I have had an Ice Adventure HD for about 6 months but am in a catch 22 situation. I do not like to ride on single track roads as they are what is mostly available as I am not yet fast enough not to be a nuisance to everyone including myself ( if that makes sense). To get fit enough I have to use the same single track roads.
Currently I get in as many miles as possible on mainland cycle tracks which limits me a bit.This under Creagan Bridge in Argyll.Not a cycle track but a quiet road round Loch Creran which used to be the main road north not that long ago.


----------



## Rickshaw Phil (14 Aug 2019)

itracm said:


> Owned an Optima Orca for about 12 years. Love it.
> 
> 
> 
> ...


You should have posted enough messages now to have an "upload a file" button appear next to the "post reply" one. Click on this and it will give options to load the image to the site.


----------



## Ming the Merciless (14 Aug 2019)

Recumbent rider for almost three years now. I have a Nazca Fuego. Will soon have a frame set to build my second recumbent. Will be selling the Fuego to make space for the new one. An Autumn project. Still have a road bike as well as a Brompton.


----------



## itracm (15 Aug 2019)

Owned an Optima Orca for about 12 years. Love it!


----------



## Skanker (26 Aug 2019)

I’ve had my Demon LT recumbent trike for about 4 years now. 
It had a crazy dish shaped 33cc Sachs petrol rear wheel when I first got it and until recently it had a 3K Turbo 120v 100A electric setup fitted, extremely fast, stupidly dangerous, but more fun than a bus load of hookers, well, maybe not that much fun but pretty close.
It’s back to original pedal power now with 75T chainring right at the front like a huge circular saw blade.
Spent way too much rebuilding it so that it’s capable of on and off road, but I spend too much on all my bikes so nothing new there!
Seriously running out of room on the boat now though so may need to let one of my bikes go, probably the trike even though it’s my favourite ride, but it takes up half my living room.


----------



## jongooligan (27 Aug 2019)

YukonBoy said:


> Will be selling the Fuego to make space for the new one.

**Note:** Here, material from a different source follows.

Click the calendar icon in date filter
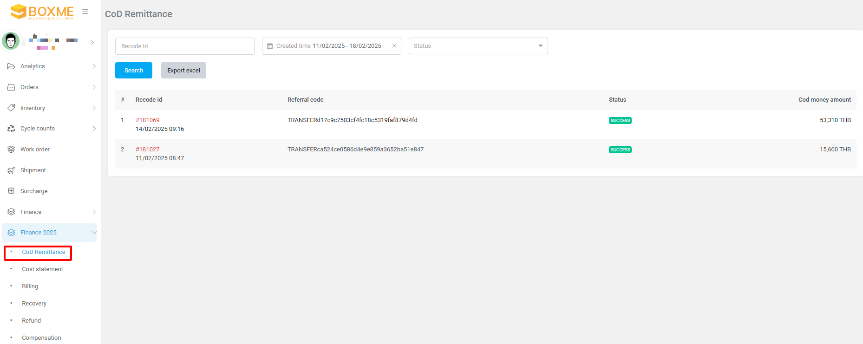Viewport: 863px width, 344px height. pyautogui.click(x=270, y=46)
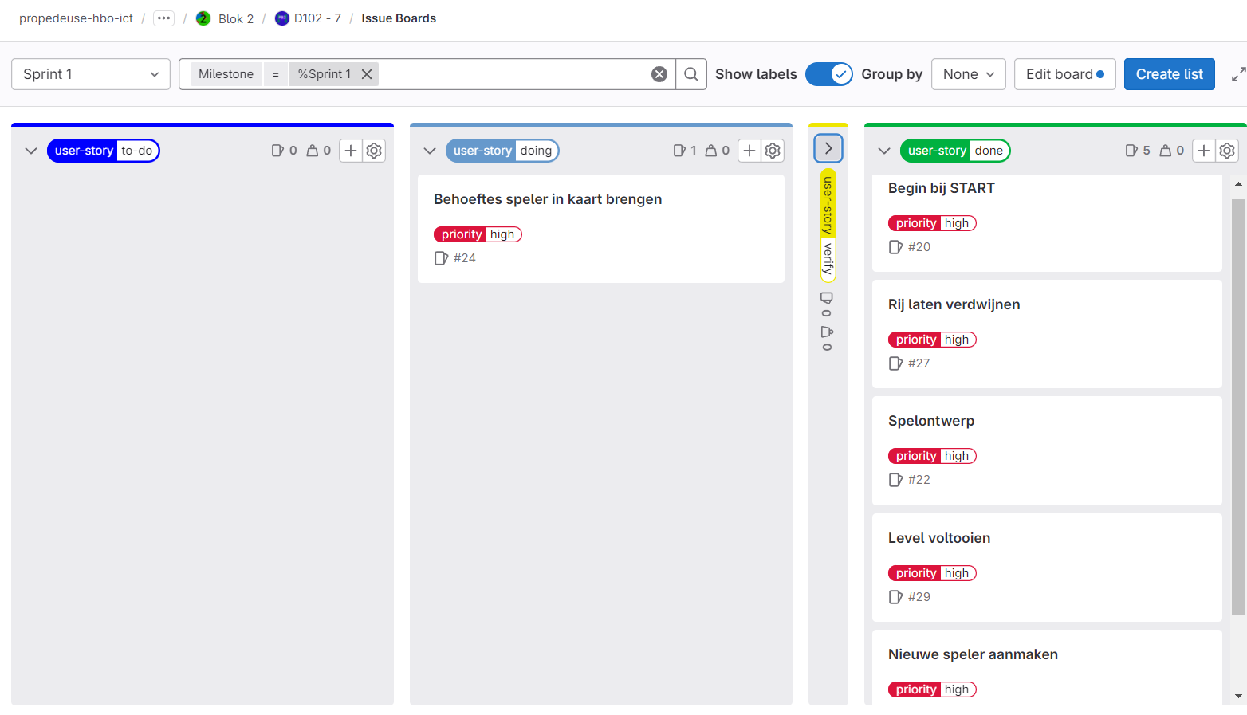
Task: Open the Sprint 1 board dropdown
Action: pyautogui.click(x=91, y=74)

Still looking for my first 'bent. Would be interested


----------



## BilboSmeggins (7 Oct 2019)

Had an Ice Sprint26X , but sold it to buy my dfxl velomobile. Also, just picked up a HPV Speedmachine, although I’ve yet to christen it :O


----------



## Ming the Merciless (14 Dec 2019)

jongooligan said:


> Still looking for my first 'bent. Would be interested



You still looking?


----------



## jongooligan (15 Dec 2019)

YukonBoy said:


> You still looking?



Sort of. Owning a 'bent has been relegated from 'must have' to 'would like'. It was while doing an SR last year that I realised riding 600km on a DF was akin to self harm for me. If I decide to do any long distance rides in the near future I'll step up my search but I'm just riding for fun these days.


----------



## yostumpy (17 Dec 2019)

hope to join you all soon, all being well, should pick it p Feb 10th. squeeeeeeeeeeeeeeee!!!!!!!!!!!!


----------



## cwskas (13 Jan 2020)

Here I am with my younger brother in the front, me, my oldest son and his oldest son at the Circuit of the Americas F1 track in Austin. The second is of me at the top of the first turn.

My younger brother is a life-long bike rider and bike commuter. He switched to the Catrike after surgery to remove a brain tumor which left some balance issues and talked me into getting one.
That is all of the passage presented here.